In July 2017, I earned the Stanford Postdoc Teaching Certificate. This included 70 hours of teaching training, 5 hours teaching practice with 15 hours preparation, and a teaching portfolio.
In 2017 I lead a workshop for 7th graders to make light-up wristbands using eTextiles concepts and components. In 2018, I'm expanding that 2-hour lesson plan into a month-long winter studies course for undergraduates.
I co-organized and lead a sampling of pedagogical workshops for higher education instructors. There's a lot of research on this topic, but getting the practical outcomes into the hands of practitioners is an important next step.
In 2017 I participated in two massive open online courses offered by CIRTL: 'An Introduction to Evidence-Based Undergraduate STEM Teaching' and 'Advancing Learning Through Evidence-Based STEM Teaching'.
In 2013, I was the instructor for a weekly lab for Prototyping User Interfaces. I modified previous years' syllabi, lecture slides, and homework assignments to better meet the needs of my students. Concepts included debugging, algorithms, and data structures in programming as well as units on paper/PowerPoint/Balsamiq/POP/Adobe Flex prototyping.

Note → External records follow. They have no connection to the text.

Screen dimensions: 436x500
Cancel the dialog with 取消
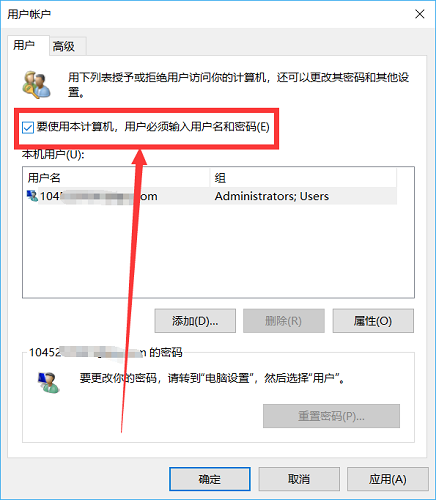pyautogui.click(x=299, y=479)
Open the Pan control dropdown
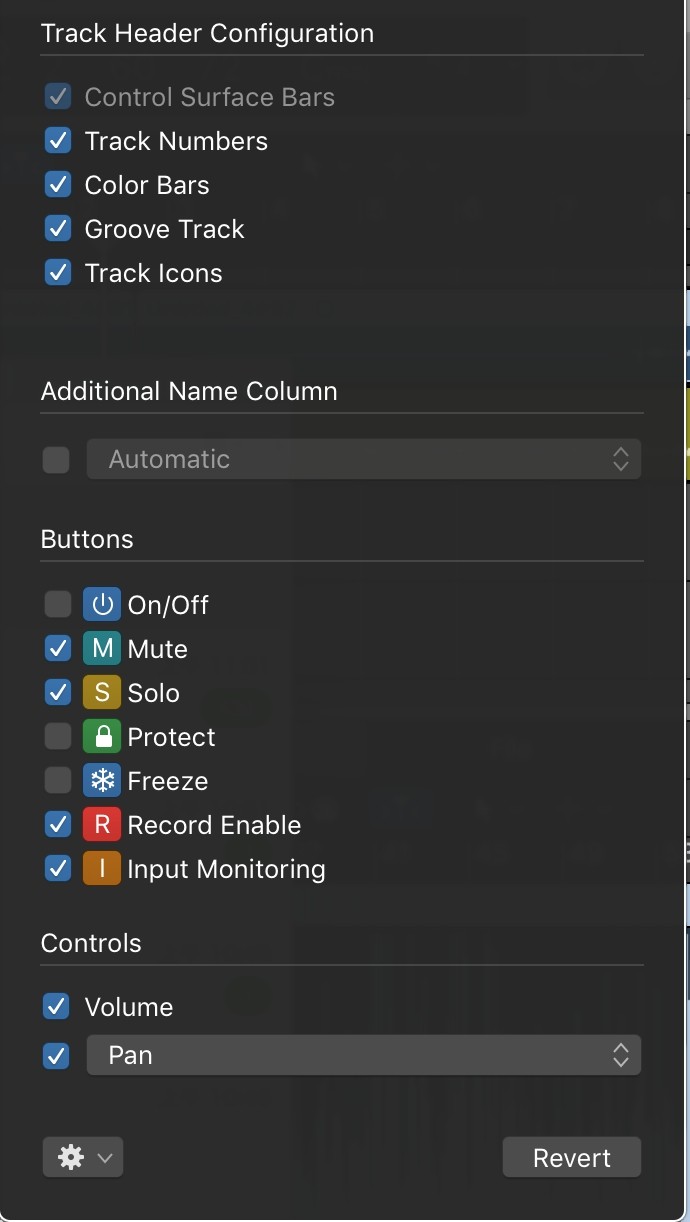Image resolution: width=690 pixels, height=1222 pixels. click(364, 1055)
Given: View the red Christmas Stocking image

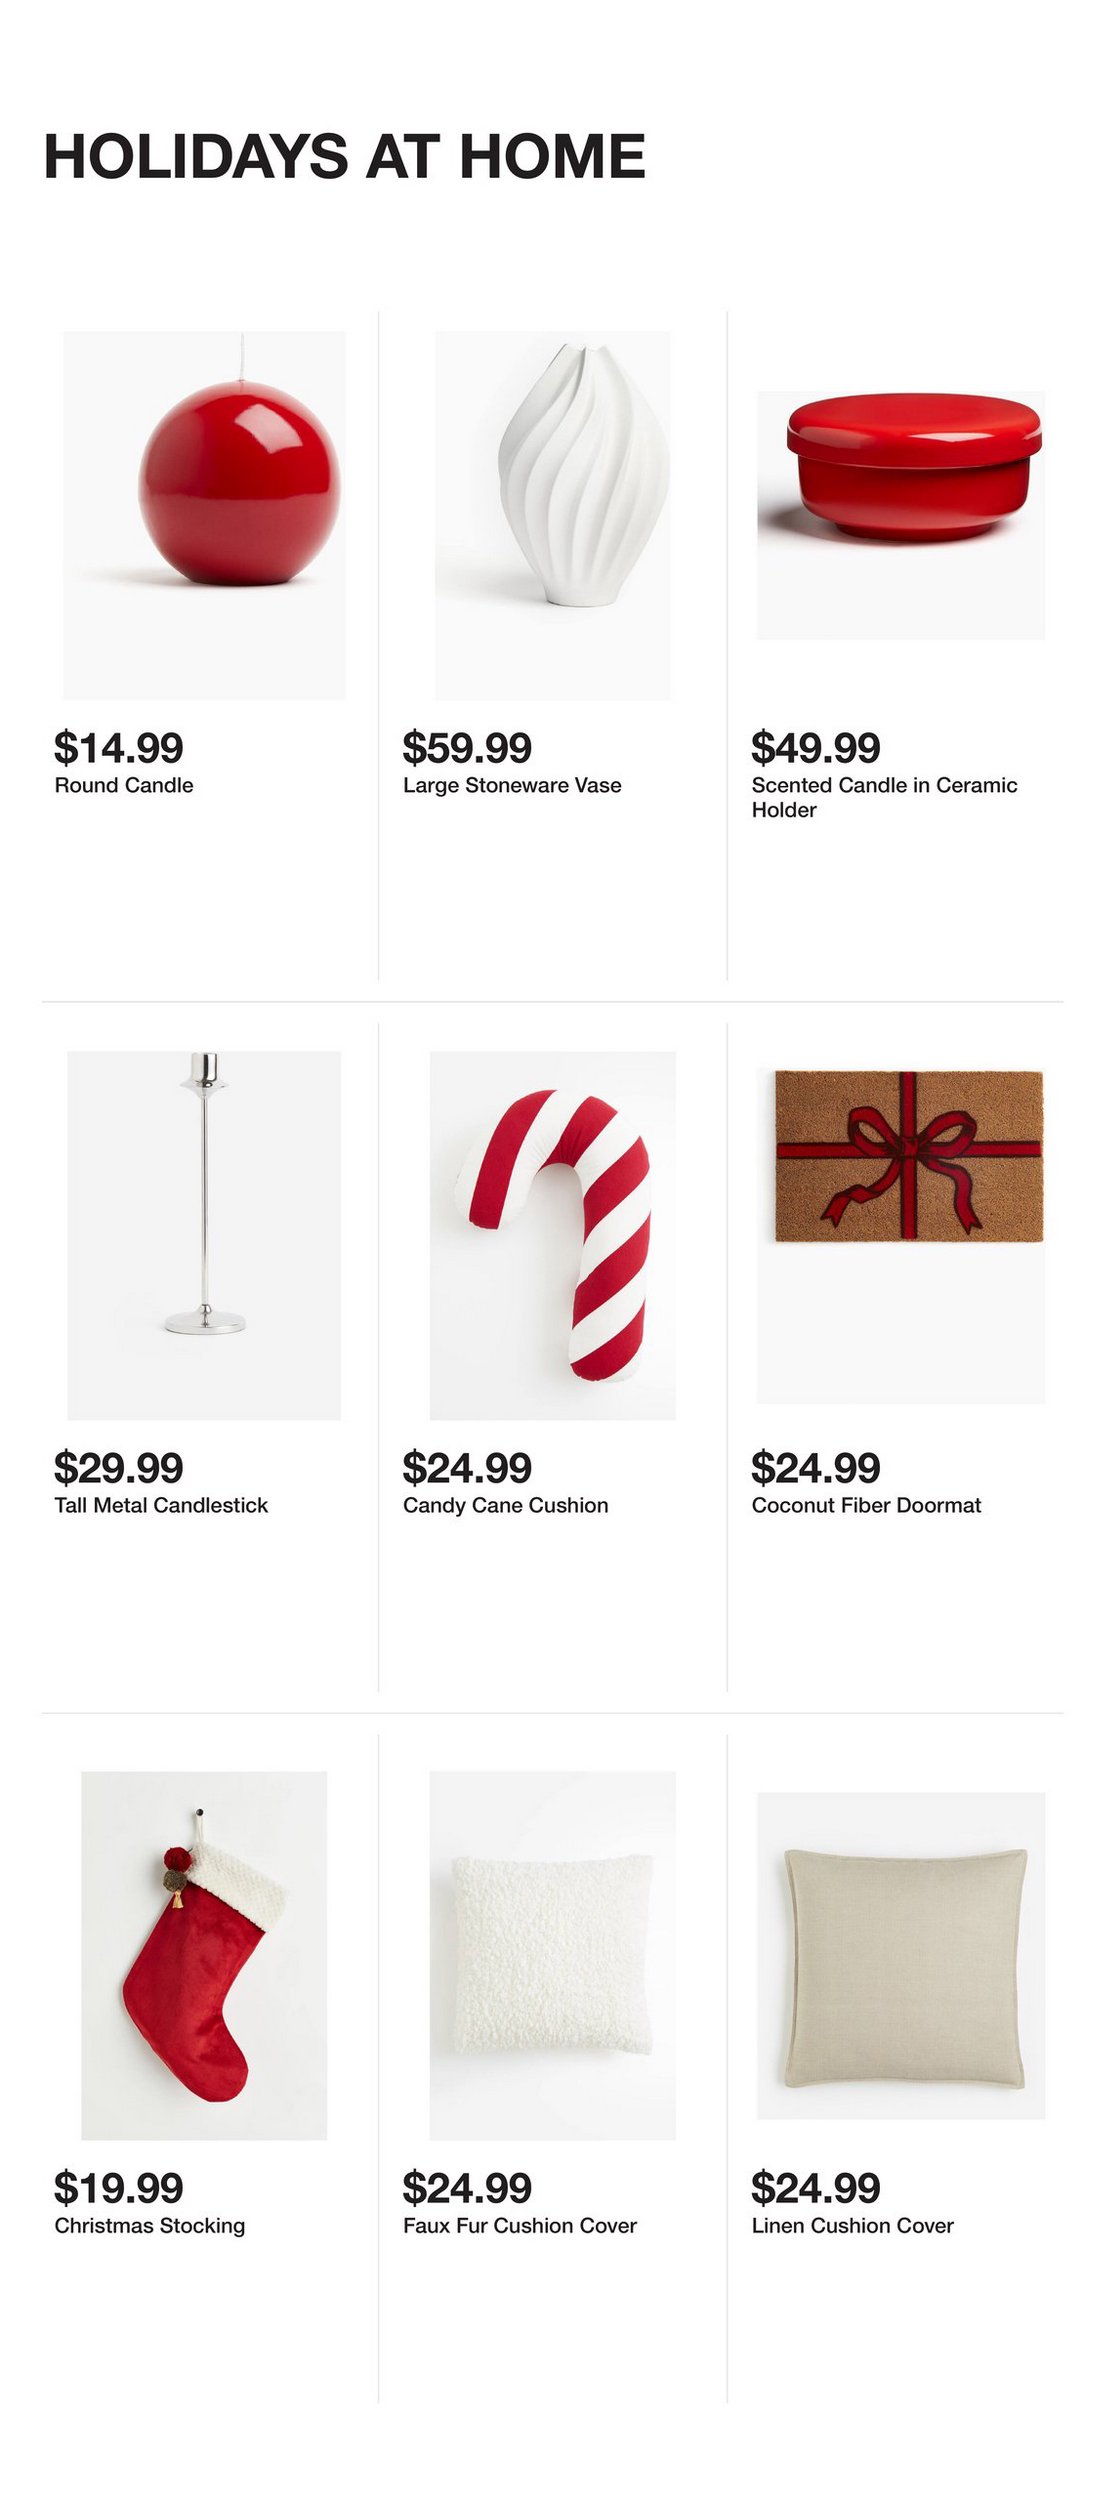Looking at the screenshot, I should point(204,1954).
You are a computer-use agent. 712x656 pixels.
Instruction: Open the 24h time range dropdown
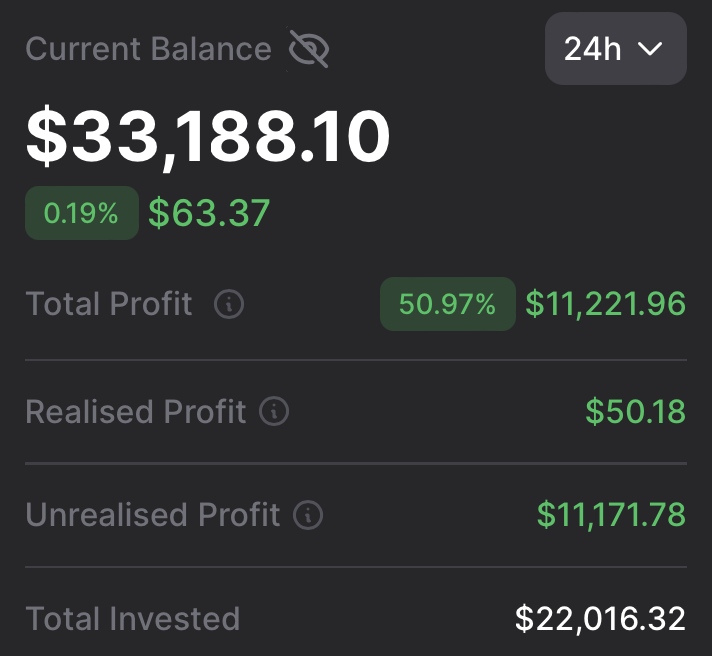point(615,49)
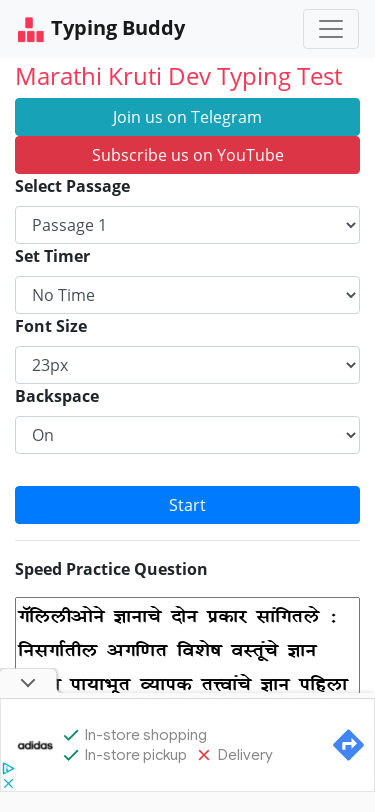Close the ad with the X icon
This screenshot has height=812, width=375.
click(8, 783)
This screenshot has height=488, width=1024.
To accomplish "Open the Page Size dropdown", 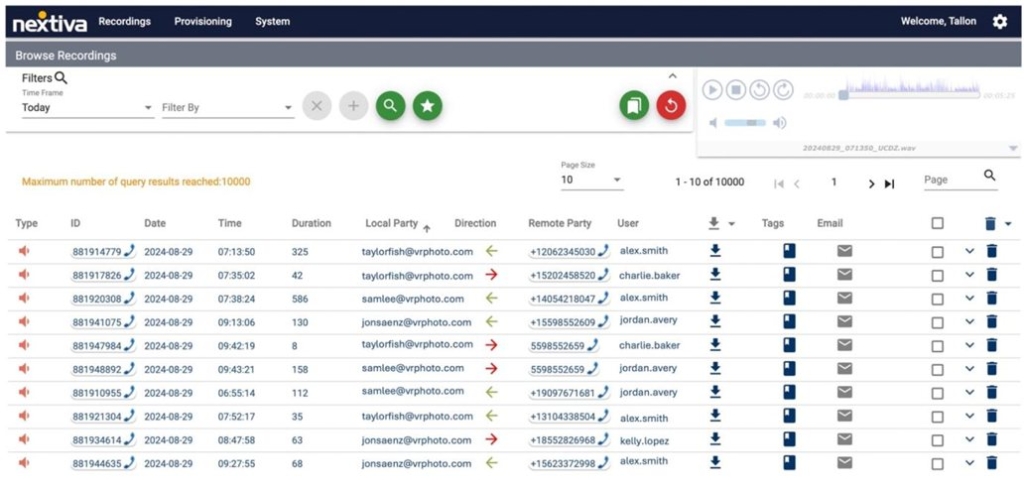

In 2011 I was one of the lab instructors for the HCII's flagship course, User-Centered Research and Evaluation. I co-constructed lab lecture materials, small group activities, and grading rubrics with my fellow instructors during this lab course. I also received early course evaluations from students and an external review from my university's teaching center.
Collaborating with a local organization for at risk middle school girls, we introduced a group of girls to the HCI iterative design process through a series of hands-on workshops using Lilypad Arduino and textile computing methods.
Part of performing field experiments in real classrooms requires developing learning materials. I created and authored an engaging comic for 9th grade biology students to learn about Accountable Talk discussion moves for a field experiment.
At the start of my PhD, I participated in a psychology course entitled 'Educational Goals, Instruction, and Assessment' which was focused on research-based pedagogy methods. The Big Ideas project specifically required linking readings from the research to teaching.